-------- Records supplied --------

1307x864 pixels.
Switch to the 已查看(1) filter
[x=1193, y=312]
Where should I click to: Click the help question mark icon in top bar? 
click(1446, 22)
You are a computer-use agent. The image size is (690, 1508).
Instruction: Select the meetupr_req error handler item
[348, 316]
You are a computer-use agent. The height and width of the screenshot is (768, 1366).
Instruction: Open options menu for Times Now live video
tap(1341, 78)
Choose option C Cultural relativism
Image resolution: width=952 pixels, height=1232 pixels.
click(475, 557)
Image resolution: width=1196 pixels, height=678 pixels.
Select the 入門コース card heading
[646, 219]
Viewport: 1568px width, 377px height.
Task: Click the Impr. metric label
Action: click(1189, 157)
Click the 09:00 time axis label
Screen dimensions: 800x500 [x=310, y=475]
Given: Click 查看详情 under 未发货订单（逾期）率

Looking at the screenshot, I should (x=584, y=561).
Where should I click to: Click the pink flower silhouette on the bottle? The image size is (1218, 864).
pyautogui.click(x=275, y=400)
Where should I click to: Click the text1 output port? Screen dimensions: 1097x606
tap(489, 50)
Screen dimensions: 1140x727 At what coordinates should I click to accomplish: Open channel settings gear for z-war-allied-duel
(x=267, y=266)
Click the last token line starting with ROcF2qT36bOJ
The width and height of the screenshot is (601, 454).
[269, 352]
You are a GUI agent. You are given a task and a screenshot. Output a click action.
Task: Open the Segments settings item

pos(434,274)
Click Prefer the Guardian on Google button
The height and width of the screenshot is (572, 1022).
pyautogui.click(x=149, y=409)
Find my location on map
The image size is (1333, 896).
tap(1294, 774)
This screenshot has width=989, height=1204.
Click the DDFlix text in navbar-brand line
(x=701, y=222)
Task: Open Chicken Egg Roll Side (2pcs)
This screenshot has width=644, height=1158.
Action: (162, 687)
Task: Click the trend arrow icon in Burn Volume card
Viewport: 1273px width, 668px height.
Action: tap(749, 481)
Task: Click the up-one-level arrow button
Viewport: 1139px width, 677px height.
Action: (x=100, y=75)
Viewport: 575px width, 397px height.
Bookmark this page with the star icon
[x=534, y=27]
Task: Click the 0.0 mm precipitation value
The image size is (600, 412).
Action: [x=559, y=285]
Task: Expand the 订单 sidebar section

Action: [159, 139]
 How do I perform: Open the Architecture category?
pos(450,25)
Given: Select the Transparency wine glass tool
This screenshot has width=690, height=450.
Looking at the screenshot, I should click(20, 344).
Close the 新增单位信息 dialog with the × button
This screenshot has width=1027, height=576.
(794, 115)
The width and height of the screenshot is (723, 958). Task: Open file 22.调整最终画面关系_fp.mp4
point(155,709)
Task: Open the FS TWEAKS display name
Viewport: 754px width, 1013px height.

--------

» Problem statement: The answer should consist of all the lines above, retyped exactly.

» Completed exercise:
1307x864 pixels.
Switch to the 已查看(1) filter
[x=1193, y=312]
Where should I click to: Click the help question mark icon in top bar? 
click(1446, 22)
You are a computer-use agent. The image size is (690, 1508).
Instruction: Select the meetupr_req error handler item
[348, 316]
You are a computer-use agent. The height and width of the screenshot is (768, 1366).
Instruction: Open options menu for Times Now live video
tap(1341, 78)
Choose option C Cultural relativism
Image resolution: width=952 pixels, height=1232 pixels.
click(475, 557)
Image resolution: width=1196 pixels, height=678 pixels.
Select the 入門コース card heading
[646, 219]
Viewport: 1568px width, 377px height.
Task: Click the Impr. metric label
Action: click(1189, 157)
Click the 09:00 time axis label
Screen dimensions: 800x500 [x=310, y=475]
Given: Click 查看详情 under 未发货订单（逾期）率

Looking at the screenshot, I should (x=584, y=561).
Where should I click to: Click the pink flower silhouette on the bottle? The image size is (1218, 864).
pyautogui.click(x=275, y=400)
Where should I click to: Click the text1 output port? Screen dimensions: 1097x606
tap(489, 50)
Screen dimensions: 1140x727 At what coordinates should I click to accomplish: Open channel settings gear for z-war-allied-duel
(x=267, y=266)
Click the last token line starting with ROcF2qT36bOJ
The width and height of the screenshot is (601, 454).
[269, 352]
You are a GUI agent. You are given a task and a screenshot. Output a click action.
Task: Open the Segments settings item

pos(434,274)
Click Prefer the Guardian on Google button
The height and width of the screenshot is (572, 1022).
pyautogui.click(x=149, y=409)
Find my location on map
The image size is (1333, 896).
tap(1294, 774)
This screenshot has width=989, height=1204.
Click the DDFlix text in navbar-brand line
(x=701, y=222)
Task: Open Chicken Egg Roll Side (2pcs)
This screenshot has width=644, height=1158.
Action: (162, 687)
Task: Click the trend arrow icon in Burn Volume card
Viewport: 1273px width, 668px height.
Action: tap(749, 481)
Task: Click the up-one-level arrow button
Viewport: 1139px width, 677px height.
Action: (x=100, y=75)
Viewport: 575px width, 397px height.
Bookmark this page with the star icon
[x=534, y=27]
Task: Click the 0.0 mm precipitation value
The image size is (600, 412).
Action: [x=559, y=285]
Task: Expand the 订单 sidebar section

Action: [159, 139]
 How do I perform: Open the Architecture category?
pos(450,25)
Given: Select the Transparency wine glass tool
This screenshot has width=690, height=450.
Looking at the screenshot, I should click(20, 344).
Close the 新增单位信息 dialog with the × button
This screenshot has width=1027, height=576.
(794, 115)
The width and height of the screenshot is (723, 958). Task: Open file 22.调整最终画面关系_fp.mp4
point(155,709)
Task: Open the FS TWEAKS display name
Viewport: 754px width, 1013px height.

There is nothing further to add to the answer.